For all their lauded abilities and Champions League pedigree, title contenders Liverpool failed when it mattered. The magic of the FA Cup remains, and remains a beautiful sight. David versus Goliath. A team which fielded over half of its playing strength in Englishmen, youngsters and bit-part players showed a team consisting of expensive and experienced foreign mercenaries what the English game is all about. The paupers versus the wealthy. Sheer desire over technique. A paper-thin squad versus a squad with depth. And in the end, a young player won it for his side. The giant-killing, so sweet and intoxicating, you won’t find it anywhere else other than the FA Cup. You won’t find it any better than the Blues in jubilation, and the Reds, dejected and their tails between their legs, limping off the pitch.

FUCK OFF LIVERPOOL!

Wednesday, February 4, 2009

Strange People and Rare Praise

A friend messaged me:


Received: 05:31:52pm 29-01-2009

Bro. Convenient to lend me 500bucks?if you lend me right I can only pay you back end feb. Not convenient Nevermind..No worries


Received: 06:31:47pm 30-01-2009

Want to eat my shit?


I have strange friends. (No. I didn’t bother to reply and give him a handout.)


I was in a black mood just now. I got a question wrong for one of my online quizzes in my Financial Accounting. There goes my 100% record. I’m fed up. Fucking fed up.

Checking the Discussion Board improved my mood. To date sixteen persons (including myself) have logged on to post their comments on business ethics. I am still the devil’s advocate. I replied to two of my classmates and the writing process calmed me down somewhat. The discussion topic will close on the 5th or 6th, and out of a class of over forty only sixteen have deigned to reply. Maybe the rest are not impressed that the Discussion Forum is only worth 5% of the overall marks. To each his own then.

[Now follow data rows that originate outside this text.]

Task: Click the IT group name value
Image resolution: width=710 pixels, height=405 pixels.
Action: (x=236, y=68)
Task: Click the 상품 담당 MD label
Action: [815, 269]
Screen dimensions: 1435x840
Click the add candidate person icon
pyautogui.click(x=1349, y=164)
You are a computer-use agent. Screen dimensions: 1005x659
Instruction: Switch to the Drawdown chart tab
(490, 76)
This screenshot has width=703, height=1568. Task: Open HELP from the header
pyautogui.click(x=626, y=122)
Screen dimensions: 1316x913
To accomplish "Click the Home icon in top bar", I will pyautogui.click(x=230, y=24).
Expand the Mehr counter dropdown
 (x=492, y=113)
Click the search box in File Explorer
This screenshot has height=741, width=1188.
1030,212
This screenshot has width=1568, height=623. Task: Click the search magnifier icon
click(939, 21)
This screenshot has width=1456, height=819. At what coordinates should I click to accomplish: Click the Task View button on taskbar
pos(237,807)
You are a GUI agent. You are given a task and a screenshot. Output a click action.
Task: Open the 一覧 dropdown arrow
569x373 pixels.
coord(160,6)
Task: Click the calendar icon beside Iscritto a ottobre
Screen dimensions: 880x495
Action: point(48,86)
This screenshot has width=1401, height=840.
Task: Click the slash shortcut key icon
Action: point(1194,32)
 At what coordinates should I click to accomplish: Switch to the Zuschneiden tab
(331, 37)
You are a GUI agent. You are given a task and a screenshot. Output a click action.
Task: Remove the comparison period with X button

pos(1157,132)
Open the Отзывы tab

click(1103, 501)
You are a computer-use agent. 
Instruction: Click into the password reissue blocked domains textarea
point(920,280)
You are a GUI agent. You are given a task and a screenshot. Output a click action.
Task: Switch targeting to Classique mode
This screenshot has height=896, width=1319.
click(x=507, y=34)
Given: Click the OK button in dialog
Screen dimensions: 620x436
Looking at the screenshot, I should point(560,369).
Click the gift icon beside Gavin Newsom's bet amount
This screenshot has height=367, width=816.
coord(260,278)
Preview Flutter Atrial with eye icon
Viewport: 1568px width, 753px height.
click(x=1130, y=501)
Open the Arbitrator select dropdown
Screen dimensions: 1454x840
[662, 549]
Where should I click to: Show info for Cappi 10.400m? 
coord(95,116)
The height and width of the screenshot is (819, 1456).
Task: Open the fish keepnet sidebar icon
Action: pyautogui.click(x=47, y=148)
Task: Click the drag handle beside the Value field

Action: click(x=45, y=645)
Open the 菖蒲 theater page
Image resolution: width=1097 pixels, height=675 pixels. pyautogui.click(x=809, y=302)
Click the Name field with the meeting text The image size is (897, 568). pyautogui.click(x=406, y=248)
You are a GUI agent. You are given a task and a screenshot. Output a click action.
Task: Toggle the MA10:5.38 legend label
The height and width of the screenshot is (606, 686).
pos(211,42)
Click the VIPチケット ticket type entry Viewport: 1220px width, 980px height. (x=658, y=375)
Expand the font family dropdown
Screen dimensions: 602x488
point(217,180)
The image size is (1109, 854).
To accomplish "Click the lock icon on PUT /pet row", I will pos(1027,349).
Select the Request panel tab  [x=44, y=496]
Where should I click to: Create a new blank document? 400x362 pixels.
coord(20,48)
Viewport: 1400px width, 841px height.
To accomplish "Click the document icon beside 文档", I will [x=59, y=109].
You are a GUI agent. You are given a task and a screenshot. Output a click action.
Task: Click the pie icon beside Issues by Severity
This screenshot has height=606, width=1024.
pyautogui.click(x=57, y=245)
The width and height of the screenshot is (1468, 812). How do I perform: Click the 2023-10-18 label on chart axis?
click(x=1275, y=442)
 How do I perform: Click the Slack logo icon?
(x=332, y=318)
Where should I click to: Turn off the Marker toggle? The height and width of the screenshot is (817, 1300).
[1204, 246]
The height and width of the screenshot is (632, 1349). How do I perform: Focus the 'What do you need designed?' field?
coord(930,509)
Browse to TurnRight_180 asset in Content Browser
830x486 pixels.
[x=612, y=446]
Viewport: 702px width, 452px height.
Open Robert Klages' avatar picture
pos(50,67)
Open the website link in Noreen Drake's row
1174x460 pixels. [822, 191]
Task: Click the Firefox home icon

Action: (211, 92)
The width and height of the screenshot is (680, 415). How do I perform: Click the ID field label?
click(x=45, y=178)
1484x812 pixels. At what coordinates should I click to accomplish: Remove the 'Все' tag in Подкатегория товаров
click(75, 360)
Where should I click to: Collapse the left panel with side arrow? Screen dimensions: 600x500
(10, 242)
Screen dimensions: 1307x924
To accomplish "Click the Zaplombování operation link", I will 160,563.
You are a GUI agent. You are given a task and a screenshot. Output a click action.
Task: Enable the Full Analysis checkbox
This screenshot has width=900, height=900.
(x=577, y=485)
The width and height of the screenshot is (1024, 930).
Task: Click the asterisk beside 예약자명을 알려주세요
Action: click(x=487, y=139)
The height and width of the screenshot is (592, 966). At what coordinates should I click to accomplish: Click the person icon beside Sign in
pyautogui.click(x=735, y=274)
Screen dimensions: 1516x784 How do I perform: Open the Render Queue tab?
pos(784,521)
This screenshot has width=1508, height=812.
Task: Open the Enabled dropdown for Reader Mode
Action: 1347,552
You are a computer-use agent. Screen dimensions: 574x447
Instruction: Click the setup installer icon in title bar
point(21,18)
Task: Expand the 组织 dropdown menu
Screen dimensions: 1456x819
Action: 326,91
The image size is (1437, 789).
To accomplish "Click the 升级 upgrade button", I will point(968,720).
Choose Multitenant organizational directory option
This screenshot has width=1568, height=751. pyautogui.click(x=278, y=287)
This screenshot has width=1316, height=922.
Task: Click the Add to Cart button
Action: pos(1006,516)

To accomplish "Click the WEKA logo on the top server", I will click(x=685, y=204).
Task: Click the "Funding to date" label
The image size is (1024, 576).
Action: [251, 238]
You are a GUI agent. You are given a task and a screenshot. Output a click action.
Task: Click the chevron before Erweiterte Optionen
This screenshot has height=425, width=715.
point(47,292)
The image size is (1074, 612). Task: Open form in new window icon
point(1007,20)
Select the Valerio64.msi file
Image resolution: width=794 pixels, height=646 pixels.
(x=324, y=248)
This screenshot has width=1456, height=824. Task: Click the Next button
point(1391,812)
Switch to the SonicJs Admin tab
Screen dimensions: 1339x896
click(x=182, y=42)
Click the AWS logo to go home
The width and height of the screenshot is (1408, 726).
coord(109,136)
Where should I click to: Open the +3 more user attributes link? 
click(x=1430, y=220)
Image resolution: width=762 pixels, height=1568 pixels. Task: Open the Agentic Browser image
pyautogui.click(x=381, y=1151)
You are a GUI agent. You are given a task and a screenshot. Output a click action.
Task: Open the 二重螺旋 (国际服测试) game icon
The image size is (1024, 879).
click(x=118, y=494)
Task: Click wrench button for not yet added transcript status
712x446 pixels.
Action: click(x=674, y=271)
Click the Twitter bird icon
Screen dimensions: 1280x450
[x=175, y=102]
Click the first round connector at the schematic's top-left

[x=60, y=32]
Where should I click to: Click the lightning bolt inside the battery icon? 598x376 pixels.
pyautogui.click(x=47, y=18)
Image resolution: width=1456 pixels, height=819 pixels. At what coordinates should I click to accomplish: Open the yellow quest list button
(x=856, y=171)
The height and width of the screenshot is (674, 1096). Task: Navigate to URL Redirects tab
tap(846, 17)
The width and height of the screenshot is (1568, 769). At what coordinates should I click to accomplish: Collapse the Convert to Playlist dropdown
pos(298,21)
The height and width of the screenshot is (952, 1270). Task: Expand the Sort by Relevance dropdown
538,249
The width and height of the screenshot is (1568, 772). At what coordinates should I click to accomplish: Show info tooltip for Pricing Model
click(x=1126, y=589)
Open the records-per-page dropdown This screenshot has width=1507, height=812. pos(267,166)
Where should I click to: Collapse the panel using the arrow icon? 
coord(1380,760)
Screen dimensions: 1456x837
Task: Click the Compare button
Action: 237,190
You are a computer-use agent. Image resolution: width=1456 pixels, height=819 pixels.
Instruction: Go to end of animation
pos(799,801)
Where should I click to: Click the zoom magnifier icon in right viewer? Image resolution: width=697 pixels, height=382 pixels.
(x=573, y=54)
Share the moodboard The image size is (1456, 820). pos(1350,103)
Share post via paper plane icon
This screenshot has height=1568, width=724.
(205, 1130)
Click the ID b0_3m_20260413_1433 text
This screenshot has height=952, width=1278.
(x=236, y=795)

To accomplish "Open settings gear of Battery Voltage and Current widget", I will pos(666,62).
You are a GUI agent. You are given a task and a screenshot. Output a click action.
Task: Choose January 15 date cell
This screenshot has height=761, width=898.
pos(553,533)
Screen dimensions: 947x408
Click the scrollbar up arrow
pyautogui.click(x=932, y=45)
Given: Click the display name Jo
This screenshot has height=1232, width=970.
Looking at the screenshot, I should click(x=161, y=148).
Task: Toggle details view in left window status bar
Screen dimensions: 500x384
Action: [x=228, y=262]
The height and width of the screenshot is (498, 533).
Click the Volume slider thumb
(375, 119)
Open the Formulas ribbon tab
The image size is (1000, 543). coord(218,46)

For once the University has got things right. The Discussion Forum is great for engaging people and promoting critical thinking and discussion. It’s a pity that only Financial Accounting (to the best of my knowledge) has a system which allocates marks to participation. Unfortunately, there will be people who will snub the forum because they either do not deem the 5% worthy of their time and effort, or they believe that in the end, everybody will get full marks as the forum is just “for show”. I find it absolutely useful and I applaud the course chair who designed this module. I have been very critical of the school but I have to give credit where it’s due. However, I feel that it will be more useful if the 5% marks allocated to online participation is increased to 10% or 15%. People have to understand that critical thinking is an important aspect of education and the increased allocation will reinforce the view.

I still got to work on my Accounting. More headache.